Work to be completed: Of the lines below, write out exactly those from the line with "Click the green bullet" through the line with "Toggle the Nachlass", both included, and skip the rest.

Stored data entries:
================================

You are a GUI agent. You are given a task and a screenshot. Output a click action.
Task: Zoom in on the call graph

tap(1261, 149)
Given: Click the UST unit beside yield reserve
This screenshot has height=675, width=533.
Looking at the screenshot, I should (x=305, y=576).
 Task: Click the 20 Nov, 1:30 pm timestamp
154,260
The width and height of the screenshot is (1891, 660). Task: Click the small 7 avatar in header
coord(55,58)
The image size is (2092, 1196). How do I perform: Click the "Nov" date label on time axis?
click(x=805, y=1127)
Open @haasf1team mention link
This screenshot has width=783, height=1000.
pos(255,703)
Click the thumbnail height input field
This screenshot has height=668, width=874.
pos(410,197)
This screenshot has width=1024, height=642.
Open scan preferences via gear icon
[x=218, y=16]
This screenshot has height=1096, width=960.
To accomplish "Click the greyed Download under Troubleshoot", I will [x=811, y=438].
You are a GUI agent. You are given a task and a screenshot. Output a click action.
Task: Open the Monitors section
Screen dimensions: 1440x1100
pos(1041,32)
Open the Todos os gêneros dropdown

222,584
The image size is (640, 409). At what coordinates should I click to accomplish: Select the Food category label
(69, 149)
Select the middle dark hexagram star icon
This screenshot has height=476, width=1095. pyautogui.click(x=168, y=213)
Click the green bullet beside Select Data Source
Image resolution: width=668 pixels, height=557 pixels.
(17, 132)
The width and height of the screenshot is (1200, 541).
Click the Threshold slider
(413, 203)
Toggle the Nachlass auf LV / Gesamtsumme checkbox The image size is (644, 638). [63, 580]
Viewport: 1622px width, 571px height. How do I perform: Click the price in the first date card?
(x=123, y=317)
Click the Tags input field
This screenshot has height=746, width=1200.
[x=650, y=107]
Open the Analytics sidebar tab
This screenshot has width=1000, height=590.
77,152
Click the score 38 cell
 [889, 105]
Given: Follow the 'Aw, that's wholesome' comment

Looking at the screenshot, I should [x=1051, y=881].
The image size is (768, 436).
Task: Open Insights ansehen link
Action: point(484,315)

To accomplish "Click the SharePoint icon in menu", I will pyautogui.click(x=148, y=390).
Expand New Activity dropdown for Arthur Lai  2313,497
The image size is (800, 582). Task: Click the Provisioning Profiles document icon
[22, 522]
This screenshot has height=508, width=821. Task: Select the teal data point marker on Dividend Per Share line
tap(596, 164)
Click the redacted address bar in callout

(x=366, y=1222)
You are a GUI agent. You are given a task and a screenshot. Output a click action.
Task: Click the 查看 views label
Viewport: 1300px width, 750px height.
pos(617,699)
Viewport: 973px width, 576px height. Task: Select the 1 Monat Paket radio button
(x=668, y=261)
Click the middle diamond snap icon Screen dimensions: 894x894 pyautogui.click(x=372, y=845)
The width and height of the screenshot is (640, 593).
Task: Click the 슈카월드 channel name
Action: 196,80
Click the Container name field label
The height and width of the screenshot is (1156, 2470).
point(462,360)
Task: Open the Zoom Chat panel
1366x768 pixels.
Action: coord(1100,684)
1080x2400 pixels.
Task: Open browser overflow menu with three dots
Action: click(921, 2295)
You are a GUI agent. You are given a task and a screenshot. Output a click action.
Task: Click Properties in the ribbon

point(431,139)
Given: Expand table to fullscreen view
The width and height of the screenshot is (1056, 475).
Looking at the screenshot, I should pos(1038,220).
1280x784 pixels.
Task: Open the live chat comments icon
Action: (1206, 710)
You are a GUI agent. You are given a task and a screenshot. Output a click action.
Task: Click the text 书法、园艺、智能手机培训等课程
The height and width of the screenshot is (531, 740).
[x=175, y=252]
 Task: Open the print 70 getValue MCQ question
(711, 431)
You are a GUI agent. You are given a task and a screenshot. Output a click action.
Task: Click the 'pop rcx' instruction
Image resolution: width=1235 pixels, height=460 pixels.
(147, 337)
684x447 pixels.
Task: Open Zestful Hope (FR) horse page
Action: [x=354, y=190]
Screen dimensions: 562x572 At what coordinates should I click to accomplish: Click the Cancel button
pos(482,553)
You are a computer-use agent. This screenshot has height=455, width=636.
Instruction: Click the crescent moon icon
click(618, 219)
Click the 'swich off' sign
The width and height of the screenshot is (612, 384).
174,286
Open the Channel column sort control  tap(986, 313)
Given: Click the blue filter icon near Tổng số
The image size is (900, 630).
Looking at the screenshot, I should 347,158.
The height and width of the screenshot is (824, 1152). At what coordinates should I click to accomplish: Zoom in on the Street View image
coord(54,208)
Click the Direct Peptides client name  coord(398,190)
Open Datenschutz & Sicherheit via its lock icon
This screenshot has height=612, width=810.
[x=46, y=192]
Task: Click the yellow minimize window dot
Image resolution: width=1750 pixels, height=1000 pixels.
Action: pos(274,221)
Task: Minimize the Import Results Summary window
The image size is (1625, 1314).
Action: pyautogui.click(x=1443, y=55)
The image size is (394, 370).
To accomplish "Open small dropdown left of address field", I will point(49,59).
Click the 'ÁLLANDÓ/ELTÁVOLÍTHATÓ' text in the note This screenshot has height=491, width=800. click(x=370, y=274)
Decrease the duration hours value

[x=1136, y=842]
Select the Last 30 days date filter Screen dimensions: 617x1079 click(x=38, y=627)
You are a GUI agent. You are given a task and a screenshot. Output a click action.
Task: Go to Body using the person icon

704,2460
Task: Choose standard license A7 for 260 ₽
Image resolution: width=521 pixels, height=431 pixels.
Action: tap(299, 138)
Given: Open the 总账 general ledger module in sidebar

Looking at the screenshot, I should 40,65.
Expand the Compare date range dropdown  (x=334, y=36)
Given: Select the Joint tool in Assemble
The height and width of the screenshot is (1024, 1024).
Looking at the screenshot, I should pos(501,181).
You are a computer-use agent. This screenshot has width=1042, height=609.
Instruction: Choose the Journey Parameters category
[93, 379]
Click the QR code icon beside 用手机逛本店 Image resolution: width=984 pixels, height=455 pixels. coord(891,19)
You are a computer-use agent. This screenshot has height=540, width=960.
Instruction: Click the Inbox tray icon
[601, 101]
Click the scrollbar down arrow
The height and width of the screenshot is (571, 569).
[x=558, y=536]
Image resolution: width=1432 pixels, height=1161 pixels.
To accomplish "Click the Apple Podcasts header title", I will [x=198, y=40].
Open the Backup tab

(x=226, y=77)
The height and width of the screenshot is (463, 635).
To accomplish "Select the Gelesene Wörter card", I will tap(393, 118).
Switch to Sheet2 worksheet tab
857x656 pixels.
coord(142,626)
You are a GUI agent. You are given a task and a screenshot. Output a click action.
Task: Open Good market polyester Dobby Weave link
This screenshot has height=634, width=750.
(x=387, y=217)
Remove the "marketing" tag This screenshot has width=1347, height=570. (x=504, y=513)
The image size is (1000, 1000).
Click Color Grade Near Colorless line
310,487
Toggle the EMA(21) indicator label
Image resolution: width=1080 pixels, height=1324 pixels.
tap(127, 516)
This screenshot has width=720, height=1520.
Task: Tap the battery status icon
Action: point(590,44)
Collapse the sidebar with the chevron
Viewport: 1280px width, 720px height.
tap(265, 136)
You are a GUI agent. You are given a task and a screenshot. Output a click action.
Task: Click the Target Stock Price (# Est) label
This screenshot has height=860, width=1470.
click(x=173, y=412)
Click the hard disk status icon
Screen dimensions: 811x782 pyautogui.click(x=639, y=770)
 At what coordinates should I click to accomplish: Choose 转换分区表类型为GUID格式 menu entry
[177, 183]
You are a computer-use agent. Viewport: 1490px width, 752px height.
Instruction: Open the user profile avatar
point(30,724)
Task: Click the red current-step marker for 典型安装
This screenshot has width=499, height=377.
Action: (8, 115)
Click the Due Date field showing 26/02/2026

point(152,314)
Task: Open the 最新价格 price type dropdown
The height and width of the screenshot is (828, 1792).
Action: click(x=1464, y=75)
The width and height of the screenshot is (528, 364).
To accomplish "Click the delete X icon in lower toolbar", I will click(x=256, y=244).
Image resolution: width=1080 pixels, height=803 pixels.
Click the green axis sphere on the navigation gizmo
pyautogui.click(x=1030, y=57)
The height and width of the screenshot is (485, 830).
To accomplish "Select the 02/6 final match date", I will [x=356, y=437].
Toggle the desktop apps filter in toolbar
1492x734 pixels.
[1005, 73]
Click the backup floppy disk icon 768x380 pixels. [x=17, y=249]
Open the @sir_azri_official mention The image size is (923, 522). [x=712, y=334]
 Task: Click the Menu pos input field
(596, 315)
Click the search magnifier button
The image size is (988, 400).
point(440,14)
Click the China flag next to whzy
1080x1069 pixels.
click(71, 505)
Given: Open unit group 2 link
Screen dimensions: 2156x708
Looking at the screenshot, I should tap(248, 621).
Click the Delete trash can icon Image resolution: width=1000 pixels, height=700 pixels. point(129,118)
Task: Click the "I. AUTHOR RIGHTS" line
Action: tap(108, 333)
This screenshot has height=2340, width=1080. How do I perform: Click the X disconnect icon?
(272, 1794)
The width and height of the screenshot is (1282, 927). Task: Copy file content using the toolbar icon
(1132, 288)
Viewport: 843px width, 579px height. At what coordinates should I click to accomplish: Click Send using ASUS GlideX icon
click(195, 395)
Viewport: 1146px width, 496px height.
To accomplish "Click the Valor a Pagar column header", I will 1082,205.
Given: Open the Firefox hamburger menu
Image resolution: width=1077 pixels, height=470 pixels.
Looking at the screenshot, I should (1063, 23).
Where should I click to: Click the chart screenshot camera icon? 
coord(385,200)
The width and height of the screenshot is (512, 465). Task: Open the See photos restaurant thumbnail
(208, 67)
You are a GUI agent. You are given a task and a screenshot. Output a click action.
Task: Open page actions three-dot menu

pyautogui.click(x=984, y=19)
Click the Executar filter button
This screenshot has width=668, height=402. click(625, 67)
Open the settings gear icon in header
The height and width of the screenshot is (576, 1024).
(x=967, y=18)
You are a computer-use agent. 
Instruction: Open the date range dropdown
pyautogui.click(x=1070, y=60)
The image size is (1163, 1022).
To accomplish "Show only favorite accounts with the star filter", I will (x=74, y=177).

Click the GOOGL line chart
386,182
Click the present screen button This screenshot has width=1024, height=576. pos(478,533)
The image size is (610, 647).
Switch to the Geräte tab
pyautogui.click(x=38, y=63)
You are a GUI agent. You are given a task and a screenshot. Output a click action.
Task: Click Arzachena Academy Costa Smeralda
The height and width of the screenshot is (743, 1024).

================================

Response to this exercise:
Click the green bullet beside Select Data Source
Image resolution: width=668 pixels, height=557 pixels.
(17, 132)
The width and height of the screenshot is (1200, 541).
Click the Threshold slider
(413, 203)
Toggle the Nachlass auf LV / Gesamtsumme checkbox The image size is (644, 638). [63, 580]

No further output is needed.